相手は、防御率1.62の攝津である。
今、ソフトバンクのエースである。
やはり、残念だが、今のタイガース打線では、攝津のようなエース格を打ち崩す事は難しいだろう。

安藤が良いピッチングをし、チーム全体も良い流れで、ここで攝津から勝利をもぎ取れば、更に勢いに乗れただけに、かえすがえすも残念だ。


タイガースのベンチは延長戦を、避けたかったのが本音だろう。
(コメントは、もう、1イニング行きたかった)
筒井・榎田・球児を使いきり、タイガースにとっては、武器を全部、出し尽くしてしまった。
(只、仮に10回に突入してたら、球児の続投はあったのだろうか。それを、考えると興味深い)
むしろ、昨日は9回に球児を登板させた時点で、
「延長戦は避ける」
「9回で引分けで良し」
という意図だろう。
3時間29分のタイミングで関本がマウンドに行った事は、ベンチの意図を読んでの事だろう。ルールだから、それを利用する事はベンチワークのひとつである。「勝ちに行く」という事より、「負けない」が大事になる事もある。
そして、ここが賛否の別れるところであり、又、和田監督の野球観が出るところでもある。
作戦面から、正直に言えない事もある。
しかし、自分の野球観は、批判されようが支持されようが、威風堂々と言って欲しいものだ。


ところで、昨日の8回1死2塁の本多のセンター前ヒットで多村がホームタッチアウトになった場面だが、柴田の好返球、藤井の好ブロックの場面。
野球には、色々な場面がある。

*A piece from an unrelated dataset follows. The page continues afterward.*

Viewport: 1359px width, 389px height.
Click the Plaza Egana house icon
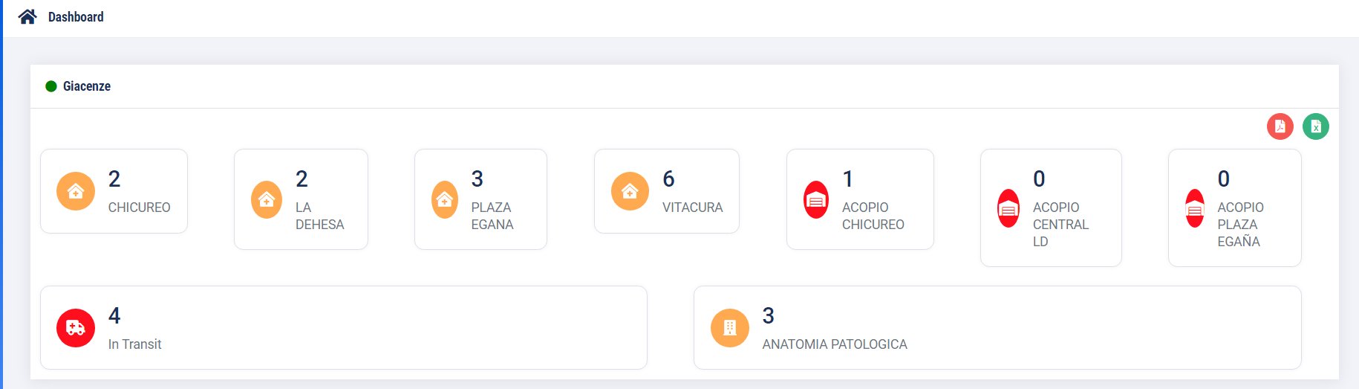(x=445, y=199)
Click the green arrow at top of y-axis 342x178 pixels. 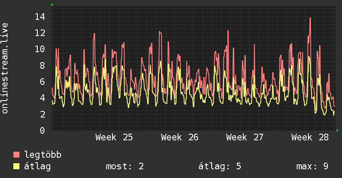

たとえ好返球アウトの場面でも、GOの時もあるし、好返球アウトのタイミングはストップの時がある。要は、イニング・得点差・次打者・アウトカウント等の状況によるのだ。このケース、次打者・アウトカウントを考えると、絶対にストップである。
「アウトを怖がらず、積極的に前の塁を狙いましょう。」は、誰にでも言える。でも、「こんな時は、止まりましょう」は、なかなか言えない。

1年間という長丁場で結果を残せる、本当に強いチームになるとは、セオリーを正確に理解し、チームとしてビジョンを持つことである。

「人のフリ見て、我がフリ直せ」

昨日のソフトバンクの判断ミスを他人事としない事が、タイガースのチーム力の向上には必要である。